Reputation: 11741
I have the following code:
import networkx
def reverse_graph(g):
reversed = networkx.DiGraph()
for e in g.edges():
reversed.add_edge(e[1], e[0])
return reversed
g = networkx.DiGraph()
for i in range(500000):
g.add_edge(i, i+1)
g2 = g.reverse()
g3 = reverse_graph(g)
And according to my line profiler I am spending WAY more time reversing the graph using networkx
(their reverse took about 21 sec, mine took about 7). The overhead seems high in this simple case, and it's even worse in other code I have with more complex objects. Is there something happening under the hood of networkx
I'm not aware of? This seems like it should be a relatively cheap function.

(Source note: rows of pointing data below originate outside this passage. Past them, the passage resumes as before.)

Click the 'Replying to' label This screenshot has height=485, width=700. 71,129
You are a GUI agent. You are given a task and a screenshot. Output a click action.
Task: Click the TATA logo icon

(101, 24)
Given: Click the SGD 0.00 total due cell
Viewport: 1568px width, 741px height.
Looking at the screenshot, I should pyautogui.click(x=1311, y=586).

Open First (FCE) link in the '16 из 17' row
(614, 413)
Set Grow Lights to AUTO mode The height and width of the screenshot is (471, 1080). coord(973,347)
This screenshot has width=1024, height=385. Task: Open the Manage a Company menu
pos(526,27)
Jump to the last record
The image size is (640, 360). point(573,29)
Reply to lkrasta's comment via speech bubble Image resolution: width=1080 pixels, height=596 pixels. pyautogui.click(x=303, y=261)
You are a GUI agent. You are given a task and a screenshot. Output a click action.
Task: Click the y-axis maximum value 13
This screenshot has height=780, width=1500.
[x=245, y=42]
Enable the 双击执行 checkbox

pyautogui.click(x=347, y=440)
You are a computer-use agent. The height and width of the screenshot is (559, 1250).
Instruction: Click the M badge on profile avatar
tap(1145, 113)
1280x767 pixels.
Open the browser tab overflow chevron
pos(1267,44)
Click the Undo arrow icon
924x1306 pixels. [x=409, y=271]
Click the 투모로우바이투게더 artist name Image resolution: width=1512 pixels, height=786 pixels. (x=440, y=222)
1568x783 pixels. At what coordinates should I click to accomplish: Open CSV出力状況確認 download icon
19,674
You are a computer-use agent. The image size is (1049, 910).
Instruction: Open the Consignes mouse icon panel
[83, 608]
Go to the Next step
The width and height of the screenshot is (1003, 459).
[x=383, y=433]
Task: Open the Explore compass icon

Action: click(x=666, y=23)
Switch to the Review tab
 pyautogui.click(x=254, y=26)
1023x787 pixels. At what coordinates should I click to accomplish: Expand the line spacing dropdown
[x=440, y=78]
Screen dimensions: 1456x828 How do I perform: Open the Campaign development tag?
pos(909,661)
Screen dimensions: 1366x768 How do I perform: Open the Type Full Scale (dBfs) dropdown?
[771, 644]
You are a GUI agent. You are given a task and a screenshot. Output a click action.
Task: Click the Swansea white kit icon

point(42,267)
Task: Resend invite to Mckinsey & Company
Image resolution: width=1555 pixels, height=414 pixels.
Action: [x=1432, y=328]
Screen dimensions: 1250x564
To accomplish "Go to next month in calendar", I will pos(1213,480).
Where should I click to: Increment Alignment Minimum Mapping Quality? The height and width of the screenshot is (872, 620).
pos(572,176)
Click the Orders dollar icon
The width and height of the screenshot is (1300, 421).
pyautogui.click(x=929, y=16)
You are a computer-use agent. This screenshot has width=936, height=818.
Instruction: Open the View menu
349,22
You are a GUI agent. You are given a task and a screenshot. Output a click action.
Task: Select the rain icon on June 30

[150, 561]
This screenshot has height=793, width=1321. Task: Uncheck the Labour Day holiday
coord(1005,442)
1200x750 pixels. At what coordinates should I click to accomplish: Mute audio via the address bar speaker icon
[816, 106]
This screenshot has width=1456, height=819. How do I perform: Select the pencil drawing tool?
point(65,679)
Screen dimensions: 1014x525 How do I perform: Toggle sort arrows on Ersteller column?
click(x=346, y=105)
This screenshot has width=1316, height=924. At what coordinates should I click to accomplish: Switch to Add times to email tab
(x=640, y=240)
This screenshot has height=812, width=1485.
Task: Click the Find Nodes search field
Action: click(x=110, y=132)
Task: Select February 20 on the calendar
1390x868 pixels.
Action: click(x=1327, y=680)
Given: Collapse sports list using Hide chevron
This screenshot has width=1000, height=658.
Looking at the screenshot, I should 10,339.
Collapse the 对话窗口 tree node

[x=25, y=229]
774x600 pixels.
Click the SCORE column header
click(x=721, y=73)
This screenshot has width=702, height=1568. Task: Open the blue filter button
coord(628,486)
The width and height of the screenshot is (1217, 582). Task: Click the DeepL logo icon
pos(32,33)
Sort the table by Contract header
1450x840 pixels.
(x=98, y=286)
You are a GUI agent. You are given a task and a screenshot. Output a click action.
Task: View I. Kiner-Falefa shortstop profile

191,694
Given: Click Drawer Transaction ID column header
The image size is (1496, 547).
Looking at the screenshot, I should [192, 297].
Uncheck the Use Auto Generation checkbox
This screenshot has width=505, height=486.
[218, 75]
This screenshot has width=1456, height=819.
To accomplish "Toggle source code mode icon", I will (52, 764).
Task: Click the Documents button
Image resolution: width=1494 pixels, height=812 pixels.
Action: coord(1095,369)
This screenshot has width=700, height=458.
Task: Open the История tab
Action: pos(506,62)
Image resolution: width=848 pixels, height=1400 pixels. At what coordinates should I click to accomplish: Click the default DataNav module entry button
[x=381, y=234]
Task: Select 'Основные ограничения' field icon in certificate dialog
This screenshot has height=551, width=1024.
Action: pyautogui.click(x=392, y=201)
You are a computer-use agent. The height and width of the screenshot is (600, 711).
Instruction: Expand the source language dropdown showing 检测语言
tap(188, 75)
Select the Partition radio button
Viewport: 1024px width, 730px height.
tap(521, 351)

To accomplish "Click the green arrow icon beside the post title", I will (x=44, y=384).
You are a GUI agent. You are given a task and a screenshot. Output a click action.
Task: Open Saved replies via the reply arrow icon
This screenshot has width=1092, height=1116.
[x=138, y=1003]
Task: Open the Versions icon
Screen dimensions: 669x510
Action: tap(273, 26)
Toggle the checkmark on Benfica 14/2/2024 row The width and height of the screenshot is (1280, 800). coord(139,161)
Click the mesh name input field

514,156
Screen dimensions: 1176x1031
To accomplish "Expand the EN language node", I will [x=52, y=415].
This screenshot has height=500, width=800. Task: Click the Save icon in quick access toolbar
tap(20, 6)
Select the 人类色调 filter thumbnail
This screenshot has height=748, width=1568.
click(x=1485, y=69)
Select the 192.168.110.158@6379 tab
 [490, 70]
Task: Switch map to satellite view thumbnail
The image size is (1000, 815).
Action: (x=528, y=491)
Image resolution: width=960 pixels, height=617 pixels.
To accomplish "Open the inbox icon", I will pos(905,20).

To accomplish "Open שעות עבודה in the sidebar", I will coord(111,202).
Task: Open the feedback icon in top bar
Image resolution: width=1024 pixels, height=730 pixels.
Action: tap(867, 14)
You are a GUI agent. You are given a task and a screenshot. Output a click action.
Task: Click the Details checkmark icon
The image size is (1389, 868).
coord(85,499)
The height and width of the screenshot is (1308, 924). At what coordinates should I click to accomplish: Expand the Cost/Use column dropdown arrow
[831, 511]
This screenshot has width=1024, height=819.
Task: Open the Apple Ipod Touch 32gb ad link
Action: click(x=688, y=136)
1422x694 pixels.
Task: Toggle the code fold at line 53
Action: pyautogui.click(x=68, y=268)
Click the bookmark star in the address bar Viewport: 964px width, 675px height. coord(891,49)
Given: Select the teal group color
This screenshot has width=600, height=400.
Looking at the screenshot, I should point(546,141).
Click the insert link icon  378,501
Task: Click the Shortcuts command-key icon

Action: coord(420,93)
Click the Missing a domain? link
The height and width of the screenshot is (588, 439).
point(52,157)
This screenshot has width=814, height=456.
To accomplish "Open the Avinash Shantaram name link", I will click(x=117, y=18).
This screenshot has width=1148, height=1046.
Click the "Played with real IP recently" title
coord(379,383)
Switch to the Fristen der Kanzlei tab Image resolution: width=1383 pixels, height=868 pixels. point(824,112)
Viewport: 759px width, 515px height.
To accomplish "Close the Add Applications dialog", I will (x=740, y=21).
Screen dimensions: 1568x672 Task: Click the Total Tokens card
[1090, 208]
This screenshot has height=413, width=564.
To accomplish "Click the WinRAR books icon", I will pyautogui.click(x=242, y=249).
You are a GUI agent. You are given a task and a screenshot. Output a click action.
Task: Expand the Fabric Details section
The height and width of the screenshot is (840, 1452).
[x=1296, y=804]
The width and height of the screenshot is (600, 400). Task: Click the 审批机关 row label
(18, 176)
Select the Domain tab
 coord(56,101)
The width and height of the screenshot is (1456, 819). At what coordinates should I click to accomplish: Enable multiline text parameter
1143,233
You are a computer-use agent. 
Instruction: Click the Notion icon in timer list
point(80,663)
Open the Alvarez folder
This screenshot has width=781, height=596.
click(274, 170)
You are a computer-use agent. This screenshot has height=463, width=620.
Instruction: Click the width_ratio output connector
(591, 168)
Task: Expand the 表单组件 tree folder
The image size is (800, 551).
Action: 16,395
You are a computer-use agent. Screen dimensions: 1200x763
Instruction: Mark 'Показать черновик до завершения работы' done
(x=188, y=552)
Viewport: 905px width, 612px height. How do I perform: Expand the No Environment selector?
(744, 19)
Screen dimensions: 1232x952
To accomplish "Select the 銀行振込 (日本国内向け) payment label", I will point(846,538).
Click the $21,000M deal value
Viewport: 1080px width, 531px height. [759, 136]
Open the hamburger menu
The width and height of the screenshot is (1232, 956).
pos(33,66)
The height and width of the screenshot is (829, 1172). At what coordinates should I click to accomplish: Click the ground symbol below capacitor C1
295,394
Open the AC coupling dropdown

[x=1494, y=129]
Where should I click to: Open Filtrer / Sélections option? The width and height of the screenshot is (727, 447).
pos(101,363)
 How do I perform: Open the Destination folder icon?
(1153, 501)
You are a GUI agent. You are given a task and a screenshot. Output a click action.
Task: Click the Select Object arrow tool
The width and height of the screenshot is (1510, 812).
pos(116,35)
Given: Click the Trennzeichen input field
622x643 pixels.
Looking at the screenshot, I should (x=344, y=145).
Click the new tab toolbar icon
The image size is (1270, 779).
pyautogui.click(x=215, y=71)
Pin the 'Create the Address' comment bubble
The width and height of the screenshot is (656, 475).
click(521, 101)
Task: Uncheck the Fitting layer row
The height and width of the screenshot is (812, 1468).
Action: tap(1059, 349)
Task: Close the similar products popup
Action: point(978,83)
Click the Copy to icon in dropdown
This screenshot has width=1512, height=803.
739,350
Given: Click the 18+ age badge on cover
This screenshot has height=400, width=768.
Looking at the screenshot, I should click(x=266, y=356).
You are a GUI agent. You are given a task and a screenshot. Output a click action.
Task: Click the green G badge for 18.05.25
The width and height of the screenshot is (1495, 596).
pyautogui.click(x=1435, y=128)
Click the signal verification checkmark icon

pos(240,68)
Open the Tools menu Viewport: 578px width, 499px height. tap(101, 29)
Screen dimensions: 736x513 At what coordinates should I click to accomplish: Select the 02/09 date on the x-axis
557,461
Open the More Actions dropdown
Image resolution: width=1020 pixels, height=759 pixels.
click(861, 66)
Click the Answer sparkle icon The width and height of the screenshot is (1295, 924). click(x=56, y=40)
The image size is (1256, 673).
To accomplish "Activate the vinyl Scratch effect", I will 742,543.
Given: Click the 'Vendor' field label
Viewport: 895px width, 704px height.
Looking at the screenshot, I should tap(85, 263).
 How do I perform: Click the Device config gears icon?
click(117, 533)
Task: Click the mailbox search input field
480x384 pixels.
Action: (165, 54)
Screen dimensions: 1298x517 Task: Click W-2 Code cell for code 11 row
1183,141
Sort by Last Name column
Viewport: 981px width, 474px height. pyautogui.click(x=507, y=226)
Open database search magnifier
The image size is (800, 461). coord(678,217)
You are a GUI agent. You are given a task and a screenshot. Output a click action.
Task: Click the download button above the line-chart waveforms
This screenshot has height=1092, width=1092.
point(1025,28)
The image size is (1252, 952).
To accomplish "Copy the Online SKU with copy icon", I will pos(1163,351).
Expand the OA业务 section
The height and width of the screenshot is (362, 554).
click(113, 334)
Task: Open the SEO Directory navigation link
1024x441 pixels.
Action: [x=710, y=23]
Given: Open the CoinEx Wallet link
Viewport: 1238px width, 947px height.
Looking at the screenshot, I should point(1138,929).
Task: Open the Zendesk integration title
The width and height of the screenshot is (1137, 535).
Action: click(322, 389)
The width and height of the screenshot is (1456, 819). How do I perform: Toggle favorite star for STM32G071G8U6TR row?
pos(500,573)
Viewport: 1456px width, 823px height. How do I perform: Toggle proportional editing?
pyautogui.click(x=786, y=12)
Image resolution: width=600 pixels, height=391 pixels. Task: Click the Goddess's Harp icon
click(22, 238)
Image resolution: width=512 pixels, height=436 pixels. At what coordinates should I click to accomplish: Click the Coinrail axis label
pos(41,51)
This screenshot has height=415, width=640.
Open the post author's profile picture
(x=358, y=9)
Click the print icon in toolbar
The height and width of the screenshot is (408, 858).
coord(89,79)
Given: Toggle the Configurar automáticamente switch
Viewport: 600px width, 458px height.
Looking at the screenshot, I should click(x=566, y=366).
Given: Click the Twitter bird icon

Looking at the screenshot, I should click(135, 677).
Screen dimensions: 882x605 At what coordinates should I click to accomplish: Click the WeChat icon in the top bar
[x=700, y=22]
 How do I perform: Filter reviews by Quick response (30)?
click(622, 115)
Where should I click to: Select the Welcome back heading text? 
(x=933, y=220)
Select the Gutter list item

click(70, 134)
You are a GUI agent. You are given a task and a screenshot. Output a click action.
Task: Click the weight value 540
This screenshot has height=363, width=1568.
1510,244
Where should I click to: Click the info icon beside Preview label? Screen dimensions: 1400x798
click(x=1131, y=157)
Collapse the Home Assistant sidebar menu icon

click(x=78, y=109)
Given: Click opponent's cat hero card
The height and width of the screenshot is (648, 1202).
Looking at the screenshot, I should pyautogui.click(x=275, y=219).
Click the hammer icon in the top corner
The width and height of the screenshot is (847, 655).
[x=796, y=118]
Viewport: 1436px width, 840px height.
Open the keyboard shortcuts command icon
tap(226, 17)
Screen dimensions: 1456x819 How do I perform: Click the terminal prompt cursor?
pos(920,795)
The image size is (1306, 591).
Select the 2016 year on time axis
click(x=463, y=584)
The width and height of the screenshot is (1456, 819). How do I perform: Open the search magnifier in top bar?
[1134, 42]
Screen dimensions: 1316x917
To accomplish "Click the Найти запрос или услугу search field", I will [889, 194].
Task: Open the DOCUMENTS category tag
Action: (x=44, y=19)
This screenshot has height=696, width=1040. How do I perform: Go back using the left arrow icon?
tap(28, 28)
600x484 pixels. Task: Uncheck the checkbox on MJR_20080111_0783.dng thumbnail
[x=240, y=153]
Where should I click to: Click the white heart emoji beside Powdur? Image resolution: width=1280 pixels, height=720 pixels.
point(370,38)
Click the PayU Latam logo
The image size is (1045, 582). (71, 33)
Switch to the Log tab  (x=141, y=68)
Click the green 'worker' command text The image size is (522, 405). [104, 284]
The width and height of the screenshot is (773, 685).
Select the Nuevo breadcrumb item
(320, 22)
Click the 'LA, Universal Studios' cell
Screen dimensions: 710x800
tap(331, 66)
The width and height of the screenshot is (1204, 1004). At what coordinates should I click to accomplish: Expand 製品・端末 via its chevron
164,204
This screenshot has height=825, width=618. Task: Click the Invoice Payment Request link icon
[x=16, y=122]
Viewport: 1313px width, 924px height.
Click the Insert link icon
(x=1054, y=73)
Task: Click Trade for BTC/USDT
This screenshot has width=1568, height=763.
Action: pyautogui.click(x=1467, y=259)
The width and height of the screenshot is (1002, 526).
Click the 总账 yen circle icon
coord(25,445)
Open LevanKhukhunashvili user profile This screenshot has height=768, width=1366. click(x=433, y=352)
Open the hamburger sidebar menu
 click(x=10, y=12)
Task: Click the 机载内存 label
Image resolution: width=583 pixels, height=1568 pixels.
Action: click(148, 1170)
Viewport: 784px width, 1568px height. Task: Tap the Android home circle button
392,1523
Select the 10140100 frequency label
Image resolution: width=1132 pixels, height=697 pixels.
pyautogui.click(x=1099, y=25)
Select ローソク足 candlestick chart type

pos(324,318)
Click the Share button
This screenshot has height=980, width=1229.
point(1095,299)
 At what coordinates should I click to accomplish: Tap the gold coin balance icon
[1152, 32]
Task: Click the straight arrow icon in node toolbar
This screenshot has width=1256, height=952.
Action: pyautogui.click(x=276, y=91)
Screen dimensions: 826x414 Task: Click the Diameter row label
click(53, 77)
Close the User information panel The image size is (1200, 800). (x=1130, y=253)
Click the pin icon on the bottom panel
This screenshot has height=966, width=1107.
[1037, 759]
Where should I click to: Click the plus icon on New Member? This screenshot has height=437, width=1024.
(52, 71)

For reference, here is the doc for the reverse
function
EDIT: I also tried running the implementations the other way around (i.e. mine first) to make sure there was no cacheing happening when they created theirs. Mine was still significantly faster
Upvotes: 2
Views: 418
Reputation: 880429
The source code for the reverse method looks like this:
def reverse(self, copy=True):
"""Return the reverse of the graph.
The reverse is a graph with the same nodes and edges
but with the directions of the edges reversed.
Parameters
----------
copy : bool optional (default=True)
If True, return a new DiGraph holding the reversed edges.
If False, reverse the reverse graph is created using
the original graph (this changes the original graph).
"""
if copy:
H = self.__class__(name="Reverse of (%s)"%self.name)
H.add_nodes_from(self)
H.add_edges_from( (v,u,deepcopy(d)) for u,v,d
in self.edges(data=True) )
H.graph=deepcopy(self.graph)
H.node=deepcopy(self.node)
else:
self.pred,self.succ=self.succ,self.pred
self.adj=self.succ
H=self
return H
So by default, when copy=True
, not only are the edge nodes reversed,
but also a deepcopy of any edge data is made. Then the graph attributes (held in
self.graph
) are deepcopied, and then the nodes themselves are deepcopied.
That's a lot of copying that reverse_graph
does not do.
If you don't deepcopy everything, modifying g3
could affect g
.
If you don't need to deepcopy everything, (and if mutating g
is acceptable) then
g.reverse(copy=False)
is even faster than
g3 = reverse_graph(g)
In [108]: %timeit g.reverse(copy=False)
1000000 loops, best of 3: 359 ns per loop
In [95]: %timeit reverse_graph(g)
1 loops, best of 3: 1.32 s per loop
In [96]: %timeit g.reverse()
1 loops, best of 3: 4.98 s per loop
Upvotes: 2